Numa toada de parada e resposta em Nova Orleães, a música era mesmo de equilíbrio constante. Ao intervalo, Georgetown vencia 32-31 e Patrick Ewing «tinha» estado em 20 pontos: dez no cesto certo e dez nos cinco goaltendings cometidos.

 

North Carolina tinha o favoritismo. Tinha entrado na temporada como favorita e chegara à final depois de um ciclo de 15 triunfos consecutivos e apenas duas derrotas em 31 encontros. Além disso, tinha James Worthy (primeiro do draft da NBA em 1982), Michael Jordan e Sam Perkins (terceiro e quarto em 1984, respetivamente).

 

Do outro lado, Patrick Ewing viria a ser a primeira escolha do draft em 1985. O talento abundava por todos os lados mas a vantagem estava do lado dos Tar Heels, como se percebeu nos instantes finais. Com Georgetown a vencer 62-61, a equipa da Carolina do Norte encontrou em Michael Jordan um sinal do que viria a ser o melhor jogador de sempre: o base não sentiu a pressão e fez os dois pontos decisivos com um lançamento a 15 segundos do final.

 

Georgetown teve uma última posse de bola mas Fred Brown fez um turnover de forma incrível, com um passe lateral no perímetro para uma zona onde só estava mesmo James Worthy. Resultado final: 63-62.

 

Um título muito ansiado

 «Estou contente, sobretudo pelo treinador. Agora não vou ter de perder mais tempo a ler as vossas histórias sobre como ele vacila sempre nas finais», atirou Jimmy Black no final do encontro.

 

Dean Smith agradeceu as palavras. Afinal, estava há 21 anos a orientar a equipa e já tinha perdido os jogos decisivos em 1968, 1977 e 1981. Só que desta vez era diferente: «Foi a primeira vez que teria ficado aborrecido se tivesse perdido.
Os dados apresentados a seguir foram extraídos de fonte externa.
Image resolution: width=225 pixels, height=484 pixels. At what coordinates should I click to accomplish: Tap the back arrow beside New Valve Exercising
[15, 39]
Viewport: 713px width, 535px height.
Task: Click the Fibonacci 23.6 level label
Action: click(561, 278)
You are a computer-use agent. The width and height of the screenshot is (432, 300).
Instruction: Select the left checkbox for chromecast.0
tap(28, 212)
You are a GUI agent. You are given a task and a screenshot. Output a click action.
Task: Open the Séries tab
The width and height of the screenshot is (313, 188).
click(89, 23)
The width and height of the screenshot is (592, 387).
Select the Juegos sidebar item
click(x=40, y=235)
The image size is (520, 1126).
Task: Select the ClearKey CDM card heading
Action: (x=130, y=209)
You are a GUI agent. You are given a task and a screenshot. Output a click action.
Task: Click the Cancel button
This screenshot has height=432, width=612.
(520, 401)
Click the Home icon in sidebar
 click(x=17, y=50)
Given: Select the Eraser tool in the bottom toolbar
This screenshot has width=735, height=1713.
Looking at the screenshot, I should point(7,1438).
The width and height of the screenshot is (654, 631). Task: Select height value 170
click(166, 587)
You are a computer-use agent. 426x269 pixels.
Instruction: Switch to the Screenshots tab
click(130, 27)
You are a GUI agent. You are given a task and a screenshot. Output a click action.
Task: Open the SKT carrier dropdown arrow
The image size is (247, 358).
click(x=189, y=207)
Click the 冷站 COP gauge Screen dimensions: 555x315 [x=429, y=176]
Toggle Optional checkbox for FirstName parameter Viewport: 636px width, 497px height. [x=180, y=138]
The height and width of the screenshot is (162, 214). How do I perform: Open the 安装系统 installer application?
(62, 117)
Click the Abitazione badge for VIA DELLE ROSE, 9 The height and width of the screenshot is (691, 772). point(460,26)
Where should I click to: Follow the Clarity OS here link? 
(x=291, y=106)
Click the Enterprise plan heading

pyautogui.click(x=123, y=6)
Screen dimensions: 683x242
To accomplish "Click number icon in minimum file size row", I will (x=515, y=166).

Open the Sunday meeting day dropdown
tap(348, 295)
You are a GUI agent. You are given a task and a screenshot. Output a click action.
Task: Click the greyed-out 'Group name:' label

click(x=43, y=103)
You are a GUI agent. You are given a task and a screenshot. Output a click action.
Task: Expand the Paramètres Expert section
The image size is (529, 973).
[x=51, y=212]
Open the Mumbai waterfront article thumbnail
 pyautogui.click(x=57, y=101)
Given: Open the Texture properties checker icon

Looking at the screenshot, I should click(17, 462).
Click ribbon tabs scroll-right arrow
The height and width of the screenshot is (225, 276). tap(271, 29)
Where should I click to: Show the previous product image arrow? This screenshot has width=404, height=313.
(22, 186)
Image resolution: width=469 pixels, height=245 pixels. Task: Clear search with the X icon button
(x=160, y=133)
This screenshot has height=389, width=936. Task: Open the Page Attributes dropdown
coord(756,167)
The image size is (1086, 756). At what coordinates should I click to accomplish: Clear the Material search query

Tínhamos mais talento, começámos a época no primeiro lugar do ranking e terminámos a época no primeiro lugar do ranking. Fomos o alvo a abater durante toda a temporada. Mas não tenho a certeza se fomos a melhor equipa hoje. Fomos, isso sim, a mais sortuda», disse.

 

Para a história, ficaram também os registos individuais de três futuras estrelas: James Worthy guiou o caminho com 28 pontos, quatro ressaltos, três desarmes de lançamento e um sentimento de alívio por estar de saída para a NBA: «Para um rookie, [Ewing] tem um talento fenomenal. Odiaria ter de defrontá-lo no próximo ano. E depois no outro a seguir».

 

De facto, Patrick Ewing foi o expoente dos Hoyas: 23 pontos, 11 ressaltos, quatro desarmes de lançamento e dois roubos de bola. O outro grande rookie do jogo, Michael Jordan, pode ter parecido mais discreto (16 pontos e nove ressaltos), mas apareceu nos momentos certos, marcando os últimos quatro pontos dos Tar Heels.

 

Os sinais estavam todos lá. Foi apenas uma questão de tempo até se ver o mesmo na NBA.